AIM OF THE TASK:
According to the worm-shell text, what is the maximum recorded shell length of Vermicularia spirata?

DOCUMENT PASSAGE:
Vermicularia spirata, common name the West Indian worm-shell or the West Indian wormsnail, is a species of sea snail, a marine gastropod mollusk in the family Turritellidae. Juveniles can move around, but larger individuals become sessile.

Distribution
Vermicularia spirata occurs in shallow water in the northwestern Atlantic Ocean, the Caribbean Sea and the Gulf of Mexico. Its range includes Mexico, Cuba, Jamaica, the Cayman Islands, the Lesser Antilles and Puerto Rico.

Description 
The maximum recorded shell length is 90 mm.

Habitat 
The minimum recorded depth for this species is 3 m; the maximum recorded depth is 80 m.

Biology
Vermicularia spirata is a filter feeder and is a protandrous hermaphrodite; individuals start their adult life as males, at which stage they are free-living, but later become females and attach themselves to various substrates. Many are found embedded in the tissues of the white encrusting sponge Geodia gibberosa.

Male individuals, being motile, are able to move to the vicinity of the aperture of the sessile females before liberating sperm into the water. Capsules containing eggs are brooded in the mantle cavities of the females. The ova are about 300μm in diameter and the veliger larvae that hatch have two and a half whorls of shell and are about 600μm long. These crawl or swim away and soon undergo metamorphosis into juveniles which are all males. They feed on phytoplankton and grow rapidly.

In Bermuda, the endemic hermit crab Calcinus verrillii sometimes uses the vacated tube of Vermicularia spirata as a home, even though it is non-mobile.

Stored data:
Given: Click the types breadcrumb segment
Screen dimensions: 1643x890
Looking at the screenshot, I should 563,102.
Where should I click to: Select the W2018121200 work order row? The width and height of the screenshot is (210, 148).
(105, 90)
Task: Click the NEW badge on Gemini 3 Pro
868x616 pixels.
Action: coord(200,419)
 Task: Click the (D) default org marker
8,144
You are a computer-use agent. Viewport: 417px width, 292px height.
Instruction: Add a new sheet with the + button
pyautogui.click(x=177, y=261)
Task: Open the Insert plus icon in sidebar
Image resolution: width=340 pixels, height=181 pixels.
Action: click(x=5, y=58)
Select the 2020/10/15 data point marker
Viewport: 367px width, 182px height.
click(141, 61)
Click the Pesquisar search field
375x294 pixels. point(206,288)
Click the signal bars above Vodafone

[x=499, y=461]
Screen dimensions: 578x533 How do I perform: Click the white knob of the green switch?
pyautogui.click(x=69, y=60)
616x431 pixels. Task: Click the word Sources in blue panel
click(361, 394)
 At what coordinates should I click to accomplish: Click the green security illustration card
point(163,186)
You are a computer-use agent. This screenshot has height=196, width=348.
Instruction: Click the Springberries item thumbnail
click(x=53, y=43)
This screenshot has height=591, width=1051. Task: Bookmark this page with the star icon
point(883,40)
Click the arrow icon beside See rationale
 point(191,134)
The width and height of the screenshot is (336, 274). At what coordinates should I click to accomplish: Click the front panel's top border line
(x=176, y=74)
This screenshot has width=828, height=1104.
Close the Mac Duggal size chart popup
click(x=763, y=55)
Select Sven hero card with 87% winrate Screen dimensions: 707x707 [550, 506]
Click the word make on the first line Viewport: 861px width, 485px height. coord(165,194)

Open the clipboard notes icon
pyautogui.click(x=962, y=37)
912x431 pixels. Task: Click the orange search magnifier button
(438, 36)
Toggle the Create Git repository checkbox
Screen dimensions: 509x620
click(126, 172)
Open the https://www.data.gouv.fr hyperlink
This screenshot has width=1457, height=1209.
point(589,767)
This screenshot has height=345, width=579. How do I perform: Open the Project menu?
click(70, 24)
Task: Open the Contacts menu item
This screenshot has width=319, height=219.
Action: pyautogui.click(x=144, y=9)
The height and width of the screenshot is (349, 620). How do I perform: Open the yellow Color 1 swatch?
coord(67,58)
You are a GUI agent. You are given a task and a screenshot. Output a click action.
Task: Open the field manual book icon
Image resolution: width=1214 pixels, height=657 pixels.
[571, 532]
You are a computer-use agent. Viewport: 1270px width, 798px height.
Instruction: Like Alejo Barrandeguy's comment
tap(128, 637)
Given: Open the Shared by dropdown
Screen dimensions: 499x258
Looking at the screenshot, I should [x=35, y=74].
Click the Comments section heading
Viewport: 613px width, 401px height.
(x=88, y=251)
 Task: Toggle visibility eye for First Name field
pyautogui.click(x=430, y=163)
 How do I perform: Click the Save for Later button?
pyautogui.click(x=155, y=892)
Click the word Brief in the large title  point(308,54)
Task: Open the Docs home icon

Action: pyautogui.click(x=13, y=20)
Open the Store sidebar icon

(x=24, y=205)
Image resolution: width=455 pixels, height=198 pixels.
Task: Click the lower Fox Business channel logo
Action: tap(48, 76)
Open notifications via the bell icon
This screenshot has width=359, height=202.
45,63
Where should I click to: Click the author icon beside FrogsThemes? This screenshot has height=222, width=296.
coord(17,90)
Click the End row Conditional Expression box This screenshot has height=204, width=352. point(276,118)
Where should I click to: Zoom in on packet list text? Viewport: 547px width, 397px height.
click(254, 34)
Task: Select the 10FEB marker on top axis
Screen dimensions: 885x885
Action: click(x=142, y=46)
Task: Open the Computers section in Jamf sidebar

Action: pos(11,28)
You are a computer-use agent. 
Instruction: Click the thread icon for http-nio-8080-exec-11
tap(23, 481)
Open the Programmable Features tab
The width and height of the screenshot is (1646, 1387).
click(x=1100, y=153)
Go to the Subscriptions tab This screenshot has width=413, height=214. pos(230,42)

ANSWER TO THE PROBLEM:
90 mm